5. Who May Be Salvors.—

Generally, any one not under obligation to render the service, may rank as a salvor, and, conversely, those obliged to work, cannot claim any reward. Sailors on the ship in peril cannot be salvors until released from their engagement or an abandonment of the ship. A passenger cannot earn salvage by mere labor on a vessel in peril, for this is his duty, yet for extraordinary services he may have a salvage award. Such was the case of the Great Eastern when she had been disabled by a gale and was lying helpless in the trough of the sea. Among the passengers was a civil engineer who ingeniously devised and after twenty-four hours' labor carried out a plan for steering her so that she was able to make port.
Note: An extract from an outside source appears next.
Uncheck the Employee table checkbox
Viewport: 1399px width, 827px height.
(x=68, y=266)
The court awarded him about $15,000. So, in the Fair American, captured by a French privateer and in charge of a prize-crew, her cook succeeded in recapturing and bringing her into port by exertions outside his line of duty, and ranked as a salvor accordingly.
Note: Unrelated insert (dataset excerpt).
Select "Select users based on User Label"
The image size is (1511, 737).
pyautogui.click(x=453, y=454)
A pilot acting within the line of his duty, however he may entitle himself to extraordinary pilotage compensation as distinct from ordinary pilotage for ordinary services, cannot be entitled to claim salvage, but a pilot is not disabled from becoming a salvor if he performs salvage services outside the scope of his duties. He stands in the same relation to the property as any other salvor (Hobart et al. v. Drogan, 10 Peters 108).